**Questions:**
[1] Répondez aux questions suivantes d'après le texte sur Bassirou Diagne :
(a) Quelles formes pouvait prendre l'assistance qu'il apportait ?
(b) Combien de jours avant sa mort El Hadji Massamba Coki Diop est-il décédé ?
(c) Qui l'a dissuadé de s'adresser au président de la République ?
[2] Prolongez le texte sur Bassirou Diagne à partir de sa dernière phrase.

**Texte fourni:**

De lui, on retient aussi le souvenir d’un humaniste soucieux d’un devoir social qu’il remplissait à merveille à travers ses actions de médiation et caritatives. Son temps, bien que chargé, n’épargnait aucun règlement de conflit, son argent, aucune sollicitation valable. Même durant sa maladie, il ne cessait de jouer ce rôle de bienfaiteur social, d’apporter son assistance à qui de droit. Qu’elle soit matérielle, sociale ou morale, cette assistance n’a jamais failli. Même sur son lit de mort, il tenait à satisfaire diverses sollicitations de personnes nécessiteuses. Autant dire qu’il se préoccupait moins de sa personne et de sa santé que des autres.


Aussi, malgré sa maladie qu’il supportât stoïquement et dignement, le chef suprême de la collectivité léboue n’en fut pas moins touché par des événements malheureux qui se sont succédé durant les deux dernières années de sa vie. Lesquels concernent des personnalités qui lui étaient intimement liées, mais arrachées à son affection sans que le destin ne leur permît de faire leurs adieux. De fait, il avait été très affecté par la liquidation atroce de son ami, l’ancien président libyen, Mouammar Kadhafi, mais aussi par la disparition de son guide, le khalife général des tidianes, Serigne Mansour Sy, à qui il offrit la tenue portée lors de son dernier Maouloud. Pis, 33 jours seulement avant son décès, Bassirou Diagne devra supporter, la mort dans l’âme, le décès de l’autre grand Serigne, son oncle de sang, El Hadji Massamba Coki Diop avec qui il entretenait de rapports bienveillants. Hormis cette page nécrologique, l’autre chose qui lui a beaucoup fait mal fut l’emprisonnement de certains dignitaires de l’ancien régime d’Abdoulaye Wade, impliqués dans la fameuse traque des biens mal acquis enclenchée par le président Macky Sall dés son arrivée au pouvoir. Supportant mal de voir de l’humiliation dont subissaient certaines personnalités, El Hadji Bassirou s’était décidé maintes reprises, et malgré sa santé chancelante, à s’en ouvrir au président de la République afin qu’il fît recours à d’autres moyens de recouvrement des biens de l’État supposés gaspillés. Malheureusement, il en sera dissuadé par sa famille qui était soucieuse de son état de santé.

**Informations extraites:**
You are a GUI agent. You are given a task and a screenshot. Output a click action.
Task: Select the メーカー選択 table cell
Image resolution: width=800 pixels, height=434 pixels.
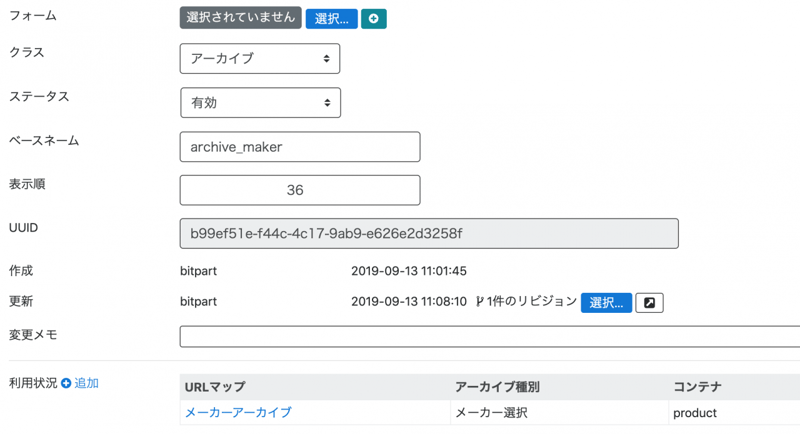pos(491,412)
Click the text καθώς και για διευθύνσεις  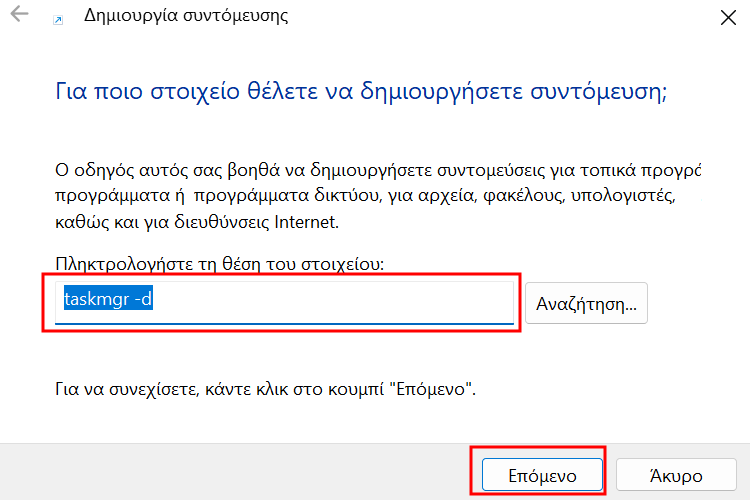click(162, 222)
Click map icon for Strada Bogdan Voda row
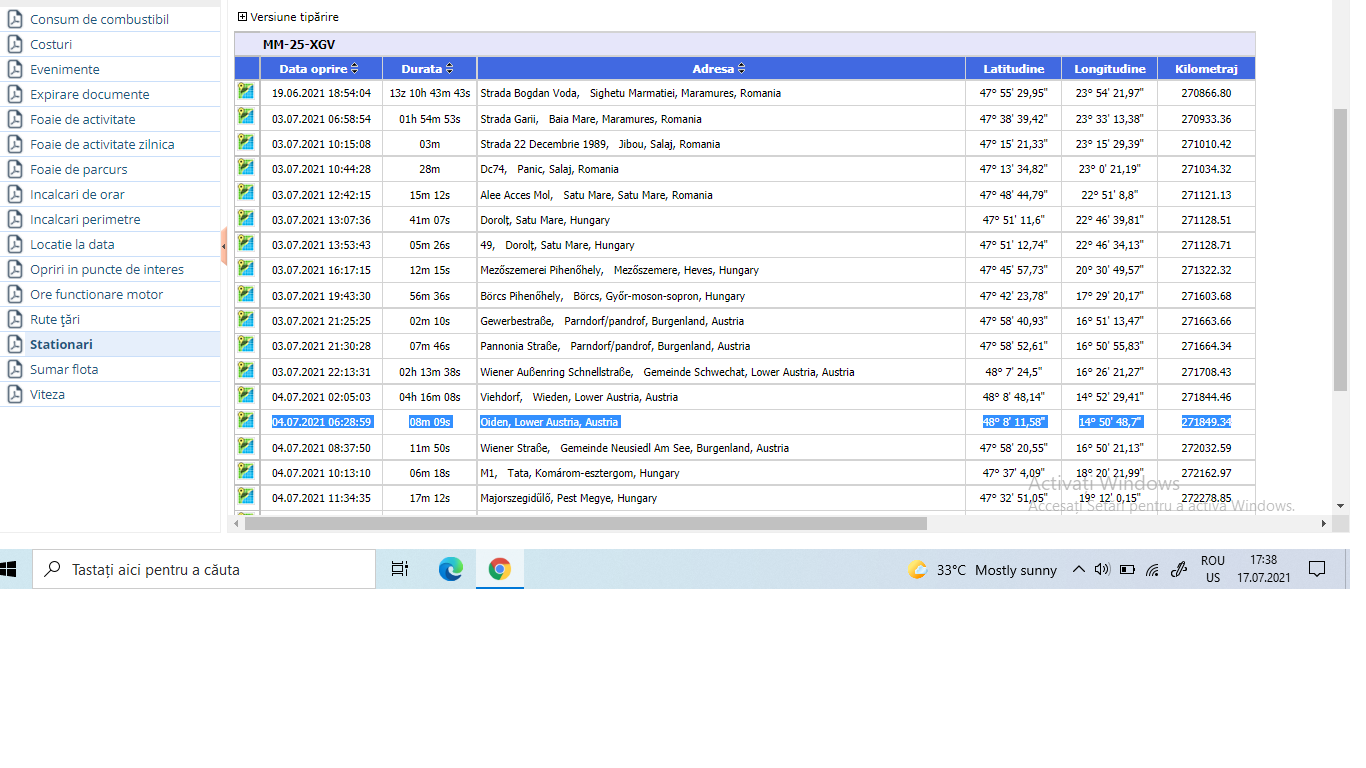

**Réponses rédigées:**
[1]
(a) Elle pouvait être matérielle, sociale ou morale.
(b) El Hadji Massamba Coki Diop est décédé 33 jours seulement avant lui.
(c) Sa famille l'en a dissuadé, car elle se souciait de son état de santé.

[2]
Au côté de ce genre de missions, il est demeuré un grand serviteur de l’Islam. Par le nombre important de pèlerins du Hajj pour qui il supportait tous les frais et par l’importance de beaucoup d’autres actes nobles accomplis dans la discrétion. À propos de l’action musulmane de Bassirou Diagne, faudra-t-il rappeler que ses efforts pour faire découvrir ses coreligionnaires les Lieux saints de l’Islam étaient plus soutenus avant son élection. En effet, nombreuses sont ses proches qui s’accordent à croire qu’il a offert plus de billets quand il était Inspecteur de police, puis opérateur économique.
Voilà un peu sur El Hadji Bassirou Diagne, le prince lébou. Investi de la mission à la fois noble, sensible et grandiose de présider aux destinées d’une communauté marquée par la diversité confrérique, politique…, il s’est illustré par une intelligence rare et un esprit soutenu de tolérance et de dépassement. Cette manière de faire eut le double effet de lui faire éviter pas mal de tensions internes comme externes -sur lesquelles nous aurons l’occasion d’y revenir, et de le rapprocher de ses débiteurs des premières années de Grand serigne. Mais aussi de faire émerger autour de lui la sympathie des Sénégalais de toutes obédiences confondues.